Saved data entries
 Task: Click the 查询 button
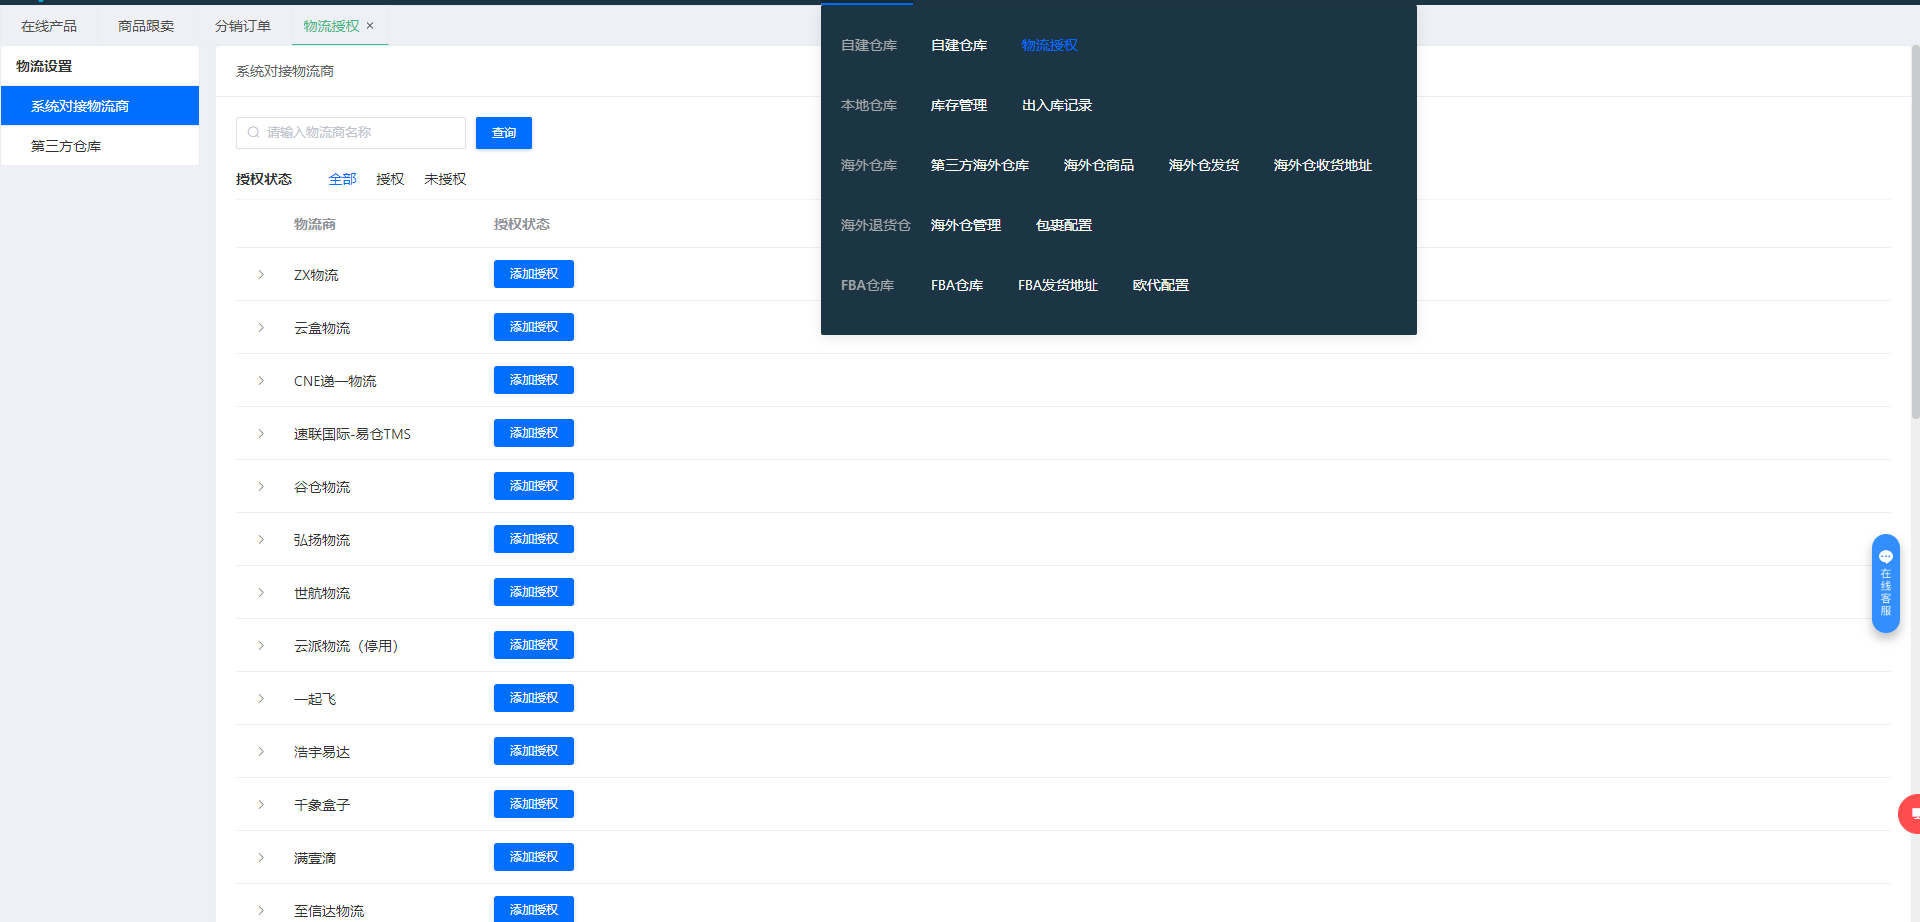pos(503,133)
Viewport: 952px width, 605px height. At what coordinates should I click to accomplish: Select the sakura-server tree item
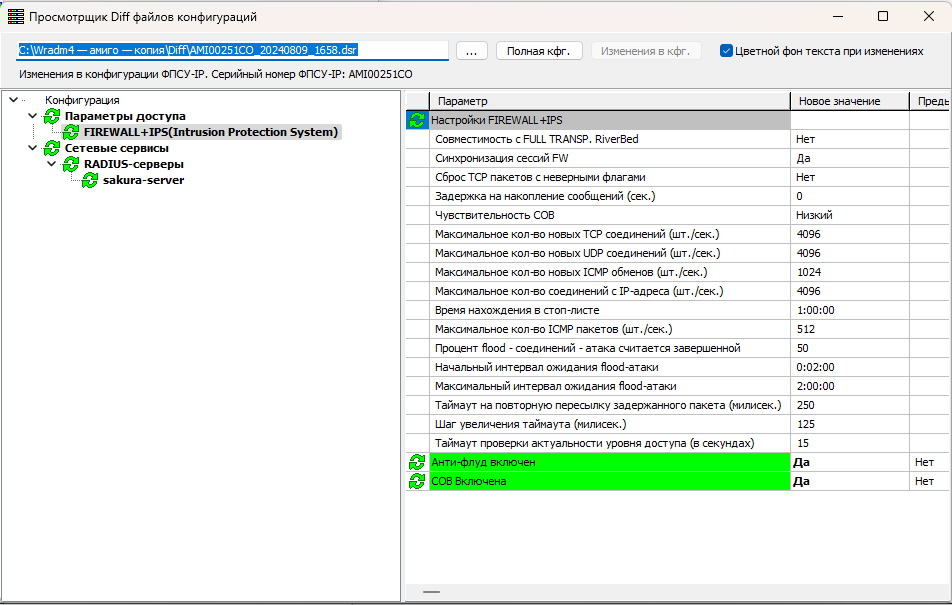pos(143,180)
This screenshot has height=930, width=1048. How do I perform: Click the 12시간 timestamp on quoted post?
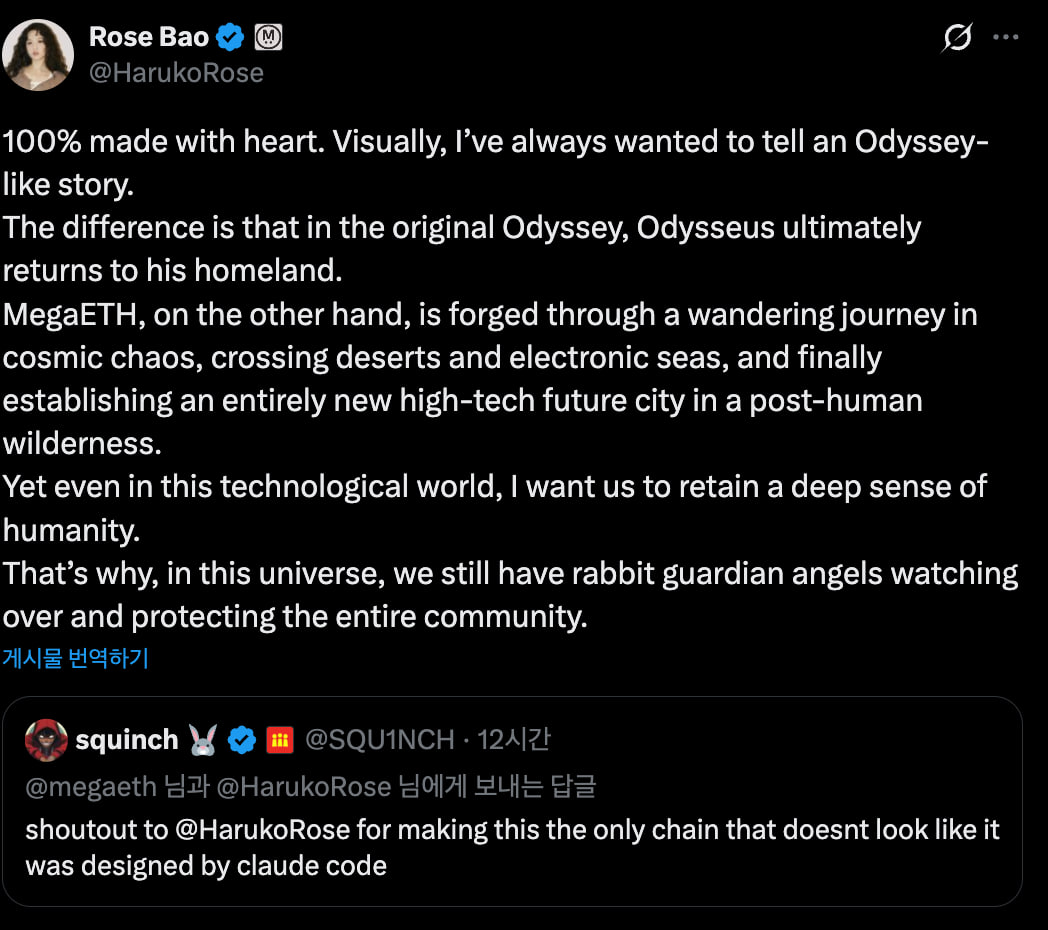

§ **DESCRIPTION OF THE TASK**
Could you output every record above exactly as written, leaving out the pictures?

§ **YOUR SOLUTION**
 Task: Click the 查询 button
pos(503,133)
Viewport: 952px width, 605px height. At what coordinates should I click to accomplish: Select the sakura-server tree item
pos(143,180)
This screenshot has height=930, width=1048. How do I perform: Click the 12시간 timestamp on quoted post?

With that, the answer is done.